• What
    is this?
    You've landed on the AMD Portal on AnandTech. This section is sponsored by AMD. It features a collection of all of our independent AMD content, as well as Tweets & News from AMD directly. AMD will also be running a couple of huge giveaways here so check back for those.
    PRESENTED BY

Introduction and Piledriver Overview

Brazos and Llano were both immensely successful parts for AMD. The company sold tons despite not delivering leading x86 performance. The success of these two APUs gave AMD a lot of internal confidence that it was possible to build something that didn't prioritize x86 performance but rather delivered a good balance of CPU and GPU performance.

AMD's commitment to the world was that we'd see annual updates to all of its product lines. Llano debuted last June, and today AMD gives us its successor: Trinity.

At a high level, Trinity combines 2-4 Piledriver x86 cores (1-2 Piledriver modules) with up to 384 VLIW4 Northern Islands generation Radeon cores on a single 32nm SOI die. The result is a 1.303B transistor chip (up from 1.178B in Llano) that measures 246mm^2 (compared to 228mm^2 in Llano).

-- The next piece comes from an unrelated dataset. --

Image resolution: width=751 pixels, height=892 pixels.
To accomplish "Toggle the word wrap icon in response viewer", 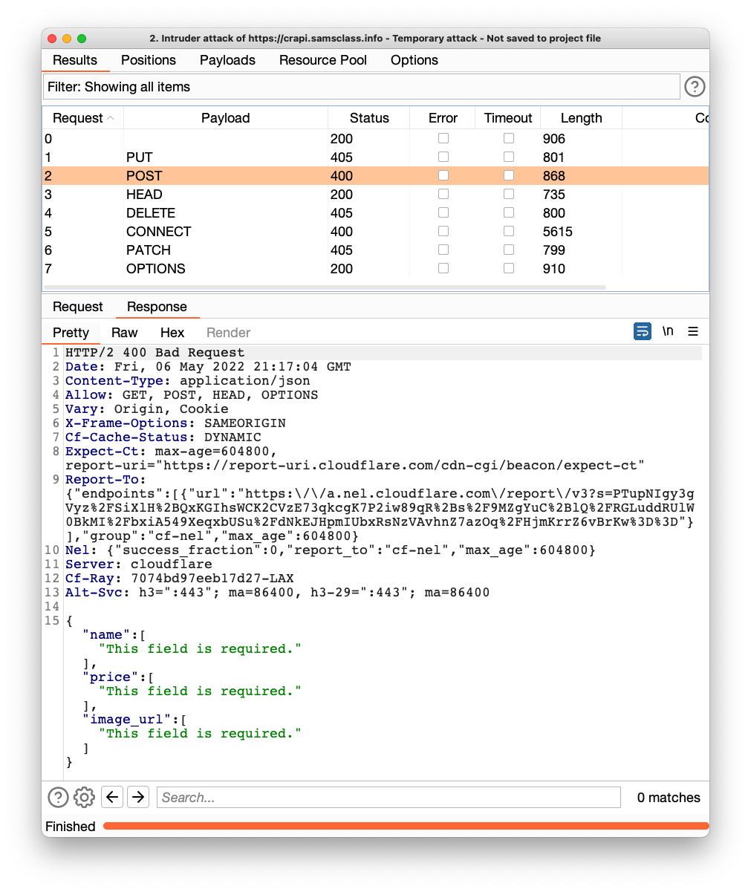I will point(643,331).
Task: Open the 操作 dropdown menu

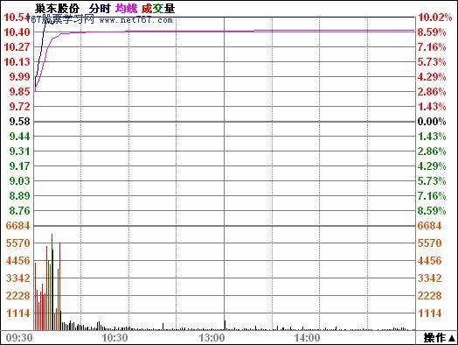Action: [439, 338]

Trinity Physical Comparison
  Manufacturing Process Die Size Transistor Count
AMD Llano 32nm 228mm2 1.178B
AMD Trinity 32nm 246mm2 1.303B
Intel Sandy Bridge (4C) 32nm 216mm2 1.16B
Intel Ivy Bridge (4C) 22nm 160mm2 1.4B

Without a change in manufacturing process, AMD is faced with the tough job of increasing performance without ballooning die size. Die size has only gone up by around 7%, but both CPU and GPU performance see double-digit increases over Llano. Power consumption is also improved over Llano, making Trinity a win across the board for AMD compared to its predecessor. If you liked Llano, you'll love Trinity.

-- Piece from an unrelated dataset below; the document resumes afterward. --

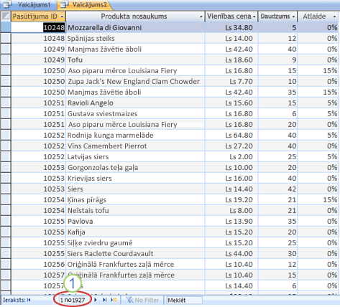Screen dimensions: 340x307
Task: Open Pasūtījuma ID column dropdown arrow
Action: coord(62,16)
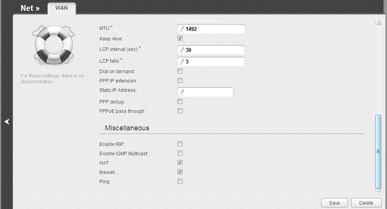
Task: Focus the LCP interval field
Action: [x=214, y=50]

The problem is what happens when you step outside of AMD's world. Llano had a difficult time competing with Sandy Bridge outside of GPU workloads. AMD's hope with Trinity is that its hardware improvements combined with more available OpenCL accelerated software will improve its standing vs. Ivy Bridge.

Piledriver: Bulldozer Tuned

While Llano featured as many as four 32nm x86 Stars cores, Trinity features up to two Piledriver modules. Given the not-so-great reception of Bulldozer late last year, we were worried about how a Bulldozer derivative would stack up in Trinity. I'm happy to say that Piledriver is a step forward from the CPU cores used in Llano, largely thanks to a bunch of clean up work from the Bulldozer foundation.

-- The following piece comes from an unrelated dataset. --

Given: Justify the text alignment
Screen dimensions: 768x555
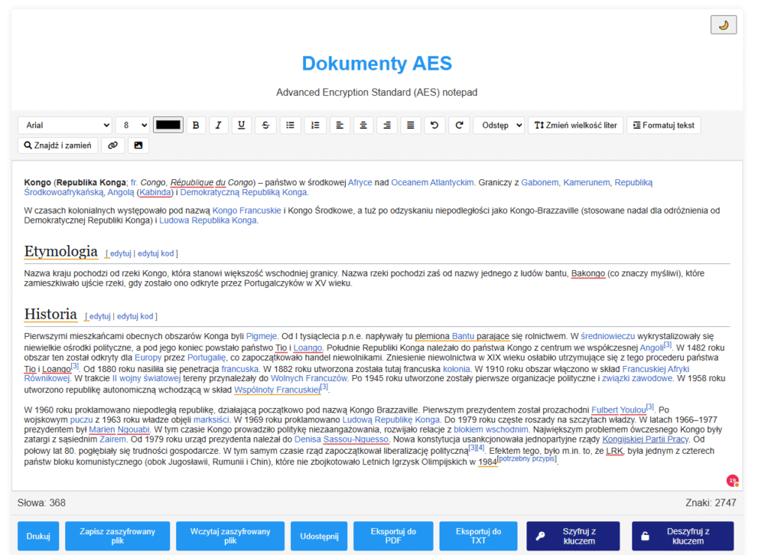Looking at the screenshot, I should click(x=410, y=125).
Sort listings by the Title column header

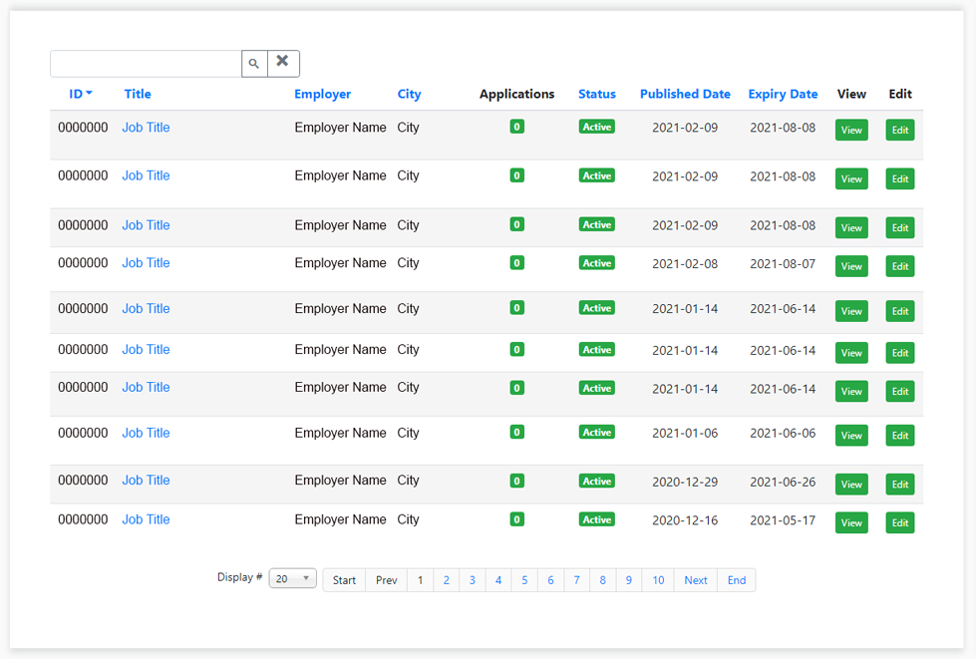(138, 94)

Piledriver picks up where Bulldozer left off. Its fundamental architecture remains completely unchanged, but rather improved in all areas. Piledriver is very much a second pass on the Bulldozer architecture, tidying everything up, capitalizing on low hanging fruit and significantly improving power efficiency. If you were hoping for an architectural reset with Piledriver, you will be disappointed. AMD is committed to Bulldozer and that's quite obvious if you look at Piledriver's high level block diagram:

Each Piledriver module is the same 2+1 INT/FP combination that we saw in Bulldozer. You get two integer cores, each with their own schedulers, L1 data caches, and execution units. Between the two is a shared floating point core that can handle instructions from one of two threads at a time. The single FP core shares the data caches of the dual integer cores.

Each module appears to the OS as two cores, however you don't have as many resources as you would from two traditional AMD cores. This table from our Bulldozer review highlights part of problem when looking at the front end:

Front End Comparison
  AMD Phenom II AMD FX Intel Core i7
Instruction Decode Width 3-wide 4-wide 4-wide
Single Core Peak Decode Rate 3 instructions 4 instructions 4 instructions
Dual Core Peak Decode Rate 6 instructions 4 instructions 8 instructions
Quad Core Peak Decode Rate 12 instructions 8 instructions 16 instructions
Six/Eight Core Peak Decode Rate 18 instructions (6C) 16 instructions 24 instructions (6C)

It's rare that you get anywhere near peak hardware utilization, so don't be too put off by these deltas, but it is a tradeoff that AMD made throughout Bulldozer. In general, AMD opted for better utilization of fewer resources (partially through increasing some data structures and other elements that feed execution units) vs. simply throwing more transistors at the problem. AMD also opted to reduce the ratio of integer to FP resources within the x86 portion of its architecture, clearly to support a move to the APU world where the GPU can be a provider of a significant amount of FP support. Piledriver doesn't fundamentally change any of these balances. The pipeline depth remains unchanged, as does the focus on pursuing higher frequencies.

Fundamental to Piledriver is a significant switch in the type of flip-flops used throughout the design. Flip-flops, or flops as they are commonly called, are simple pieces of logic that store some form of data or state. In a microprocessor they can be found in many places, including the start and end of a pipeline stage. Work is done prior to a flop and committed at the flop or array of flops. The output of these flops becomes the input to the next array of logic. Normally flops are hard edge elements—data is latched at the rising edge of the clock.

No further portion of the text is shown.